SF defends cops who killed an unarmed innocent

Pub date January 19, 2012
SectionPolitics Blog

San Francisco is denying responsibility and aggressively defending the police officers who shot an unarmed man in the darkened attic of a Parkmerced home they entered without a warrant and where no crime had been committed. But the Ninth Circuit Court of Appeals this week rejected arguments that they were immune from responsibility and allowed the family’s civil lawsuit over the 2006 incident to move forward.

Compounding the fact that the city is pushing hard in the courts in what seems to be a tragic and obviously wrongful shooting is the fact that the officers who did it are still on the streets, with their guns on active patrols, even though one of them was also later indicted for stealing cash from a police evidence locker.

The shooting of 25-year-old Asa Sullivan by Officers Michelle Alvis and John Keesor has been covered extensively by the Guardian, from the early days when police refused to explain why they busted into the home where Sullivan lived to later coverage of communications in which Alvis and Keesor were told to back off by SFPD colleagues but didn’t, instead cornering Sullivan in a dark attic and shooting him 16 times because they say they mistakenly thought he had a gun.

We also covered the criminal indictment of Alvis two years later on charges of stealing $2,000 from a police evidence locker. A San Francisco jury later deadlocked on the case and it was dropped by the DA’s office. SFPD spokesperson Sgt. Michael Andraychak said he can’t comment on any internal discipline actions against the pair or on the current court case, but he did confirm that they are currently assign to Operations, which includes patrol and investigations.

Deputy City Attorney Peter Keith disputed the notion that the city is defending an inexcusable shooting. “We don’t think the shooting was wrongful, we think it was lawful,” he told us. Police were responding to a trespassing call from a security guard in the condo complex when they entered Sullivan’s home, and Keith said that seeing a shirt with blood on it gave them the right to enter the home, where they say Sullivan refused to surrender and threatened police.

But attorneys for Sullivan’s family dispute the police version of events and their story that the dead man threatened the cops that had cornered him, saying that the officers had no right to enter the house and that they attacked aggressively and didn’t heed the recommendation of fellow officers that they back off and de-escalate the situation.

And the court seemed to agree. As Judge Procter Hug wrote in the majority opinion: “Sullivan had not been accused of any crime. He was not a threat to the public and could not escape. He had not initially caused this situation. He had not brandished a weapon, spoken of a weapon or threatened to use a weapon.”

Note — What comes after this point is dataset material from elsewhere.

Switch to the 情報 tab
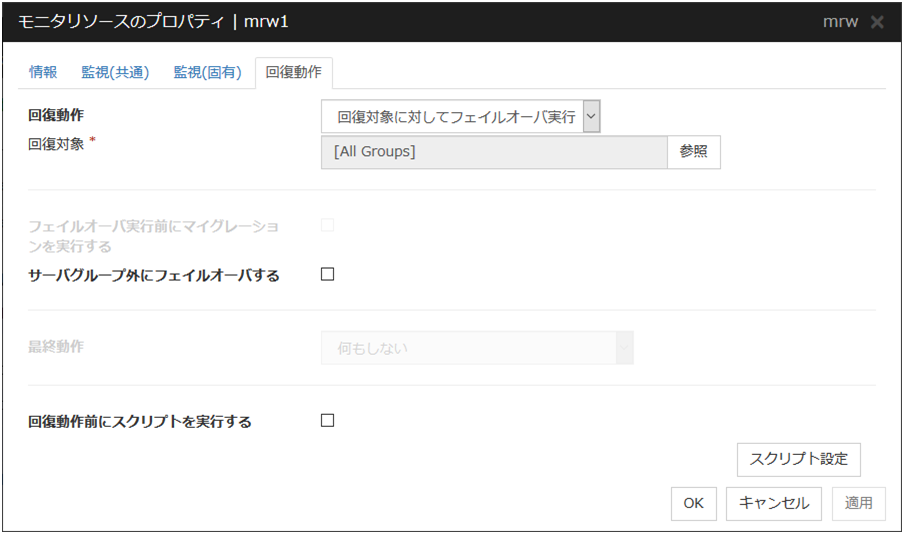The width and height of the screenshot is (904, 534). point(43,72)
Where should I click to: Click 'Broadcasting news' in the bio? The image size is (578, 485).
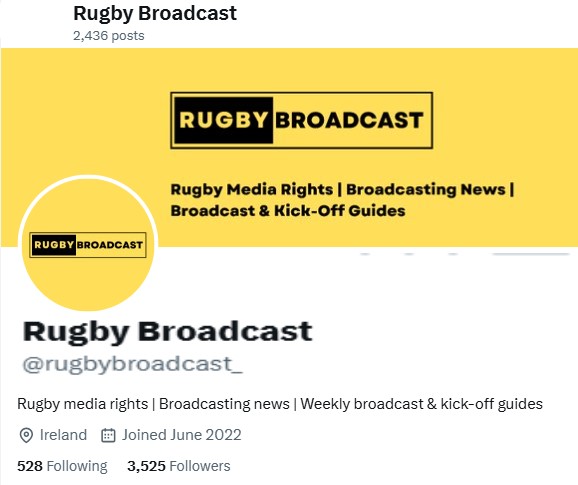click(x=224, y=404)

But as the Chronicle reported, the San Francisco Police Officers Association and other police groups fear the ruling will make officers liable for mistakes made during split second decisions. Well guess what, guys: It’s a tough job, for which you’re very well paid, and there need to be consequences when you murder innocent, unarmed civilians. And frankly, I think this precedent is just great because it will hopefully make cops think twice before they err on the side of just opening fire when things get tense.